--- BEGIN EXERCISE MATERIAL ---
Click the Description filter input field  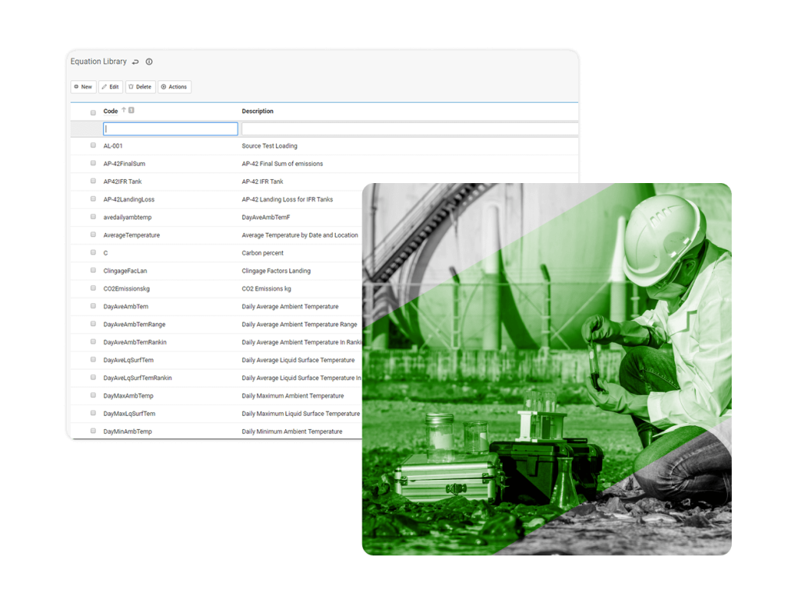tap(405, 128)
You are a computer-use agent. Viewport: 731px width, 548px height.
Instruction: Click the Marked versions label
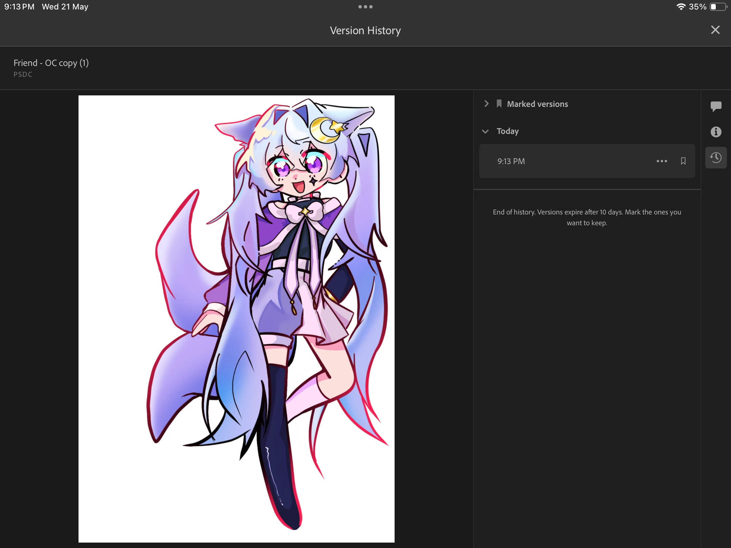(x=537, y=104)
--- END EXERCISE MATERIAL ---
--- BEGIN EXERCISE MATERIAL ---
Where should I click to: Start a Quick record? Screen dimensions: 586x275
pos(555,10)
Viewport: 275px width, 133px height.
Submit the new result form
--- END EXERCISE MATERIAL ---
> GOAL OF THE EXERCISE
Recast the listing lines starting at the one containing "Viewport: 275px width, 133px height." and ending at the one containing "Submit the new result form" as a numbered list, leaving out any blank lines.

> FINISHED EXERCISE
1. Viewport: 275px width, 133px height.
2. Submit the new result form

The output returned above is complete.